Why St. Louis lost out to Chicago...

I sometimes here people discussing the rise and fall of cities use a story about St.Louis and Chicago as a caution against geographic determinism. They note that St. Louis did have the benefit of location when riverboating was a major means of transport but that the leaders of St. Louis dismissed investing in railroads while Chicago did. Hence, St. Louis lost out on a major change in the economy.

Any truth to that? Are there geographic reasons why Chicago became such a railroad focal point?

It is at the tip of Lake Michigan, giving it pretty easy access to the Atlantic.

Chicago is located where it has access to both the Great lakes and the Mississippi river.

There really isn’t anywhere else in North America where you can tranship goods between those two waterways. And it became a rail hub for the same reason, transport your goods by rail to Chicago and it could go out through the St Lawrence or down the Mississippi.

Nonsense. You can just as easily ship from St. Louis to the Great Lakes; Chicago is just a bit closer, but farther from the Mississippi than St. Louis. And little of Chicago’s output is sent down the canal and the Illinois river anyway, compared to its rail and lake output.

St. Louis lost out because not that much is MADE around St. Louis. As someone pointed out in an article in USA Today that ran a couple days ago about the unlikelihood of a major airfreight company using St. Louis as a hub, it’s only the center of ag products. Chicago, on the other hand, is near to or at the center of a quite wide array of manufacturing centers, agricultural production areas, mining areas, etc.

Also (not railroad-specific):

-The need to rebuild after the fire of 1871 attracted a lot of architects, engineers & builders to Chicago (from New York, France & Germany)

-Then the specific geography of the Loop (hemmed in by the River and the Lake) prompted taller buildings; the skyscraper was invented and developed Chicago in the 1880s. Chicago was perceived as an exciting center of innovation.

-The World’s Columbian Expo of 1893 sealed the deal. 1/4 of the country’s population attended.

I’ll nitpick myself before someone else does. Point 1: they came from lots of other places too. Point 3: The attendance equaled 1/4 of the country’s population.

A river runs through St. Louis–not a baby river like the Chicago River, but a big, gnarly river that’s expensive to bridge. That fact of geography constrained the ability of St. Louis to grow as a railroad hub to the extent that Chicago did.

That’s not to say that railroads bypassed St. Louis. Both Chicago and St. Louis, of course, owe their origins to water transport (St. Louis=Mississippi/Missouri confluence; Chicago=easy portage, and then canal, between Great Lakes and Mississippi). When the railroad network began to grow in the mid-1800’s, lines converged on both cities to link up with the existing water network.

But again, St. Louis was constrained. The Eads Bridge wasn’t built until 1874–over the opposition of steamboat lines–and it could only carry a limited amount of traffic across the river. Rather than a single hub, the St. Louis area grew as two hubs, with giant manufacturing and railroad centers on both sides of the Mississippi, but minimal connection between them.
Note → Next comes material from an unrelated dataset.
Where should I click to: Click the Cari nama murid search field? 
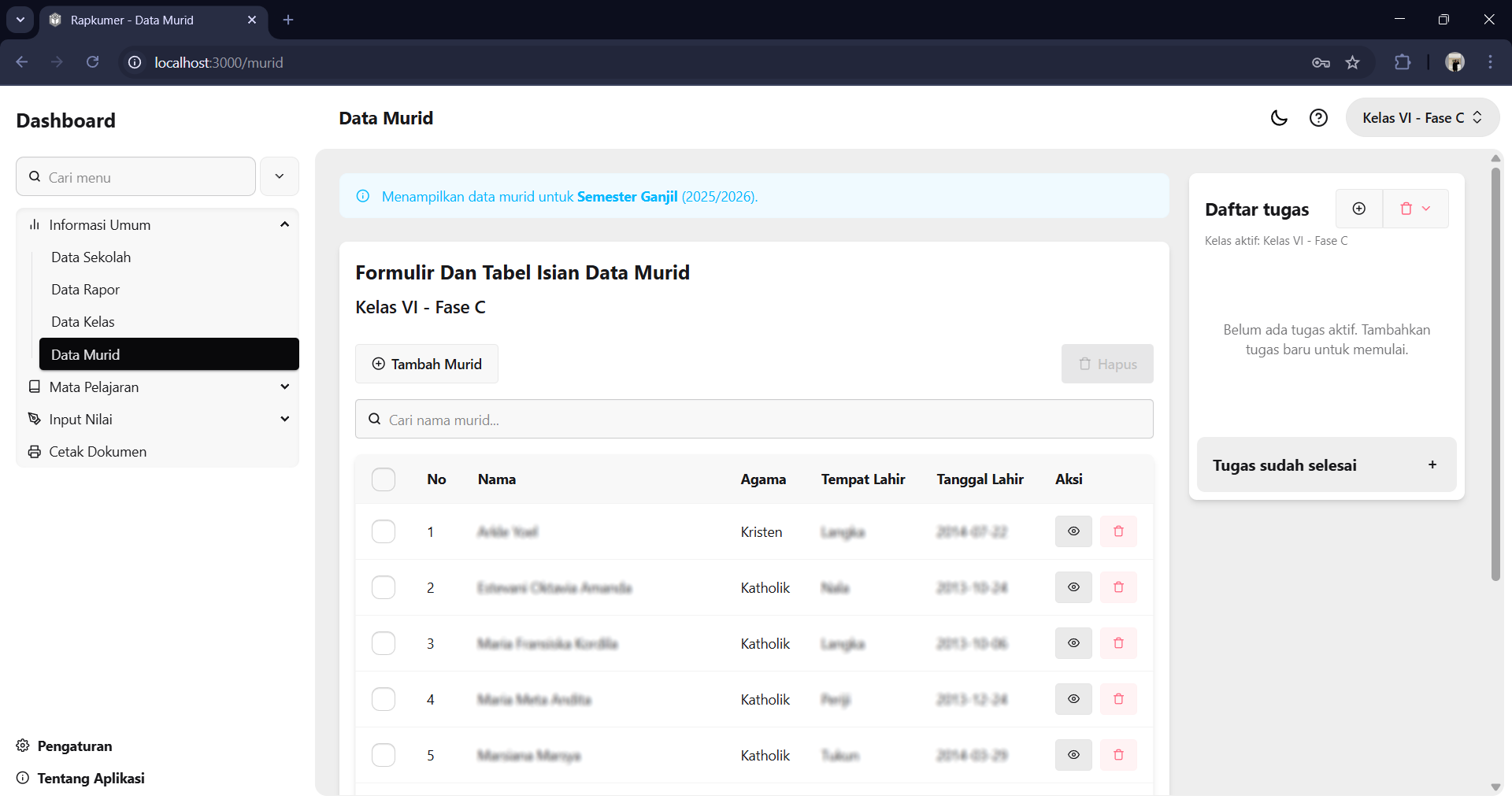tap(754, 420)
That was well and good while it lasted–as recently as the early 1900’s, St. Louis had two baseball teams, an Olympics, and a rousing World’s Fair (Meet Me in St. Louis, Louis) of its own. But the St. Louis area, limited by its dual-hub nature, never developed the huge and diverse economy that Chicago did. When manufacturing declined, East St. Louis all but dried up and blew away, and St. Louis proper suffered hard times, and sad to say . . . lost the Brownies forever.
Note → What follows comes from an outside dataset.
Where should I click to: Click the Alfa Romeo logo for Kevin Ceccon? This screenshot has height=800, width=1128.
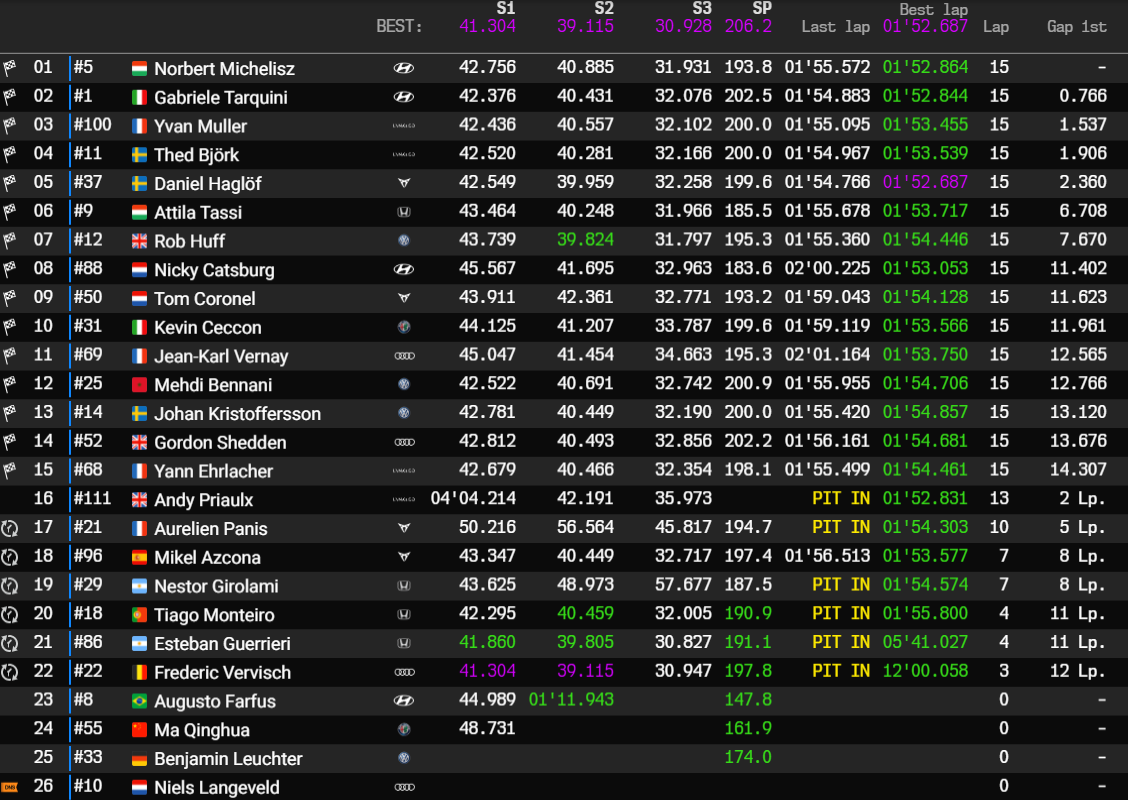403,328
If you want to read an outstanding account of Chicago’s rise, i highly recommend William Cronon’s excellent book, Nature’s Metropolis: Chicago and the Great West. Cronon traces the spatial, political, economic, and social factors that made Chicago such a powerhouse during the nineteenth century expansion of America. It’s really a great read.

Geographically speaking, this might not be what you’re looking for, but from the book City Worlds , “between 1833 and 1848 many people optimistically hoped that Chicago would become a great city. They imagined that, as soon as the canal between Chicago and St. Louis was built, trade routes to the southern states would be opened up. However, the construction of the canal was continually delayed – and Chicago’s potential would not be realized. Instead, St. Louis dominated the region because of its superior waterway routes. It was, therefore, St. Louis that could have become the East-West gateway city” . . . “but a group of politically and economically powerful people concluded that, without the canal, the future of Chicago rested on a new technology: the railway. No-one, however, had enough money to build it; nor did they have the remotest idea what it took to run a railway. Nevertheless, the Chicago businessmen set up a railway company, but its finances came mainly from very small investments by local farmers, who were promised in return a train station that would link them to Chicago. Only because thousands of farmers believed in the sales-pitch of the railway company, and then decided to make their small, risky investments, did the railway ever get built. Of course, once it was built, it made sense for new railway lines to end up where the existing ones already terminated, that is, in Chicago. Since St Louis simply did not have the connections, it could not achieve the same status.”

Hope I’m not violating some sdmb rule here w/ the quote.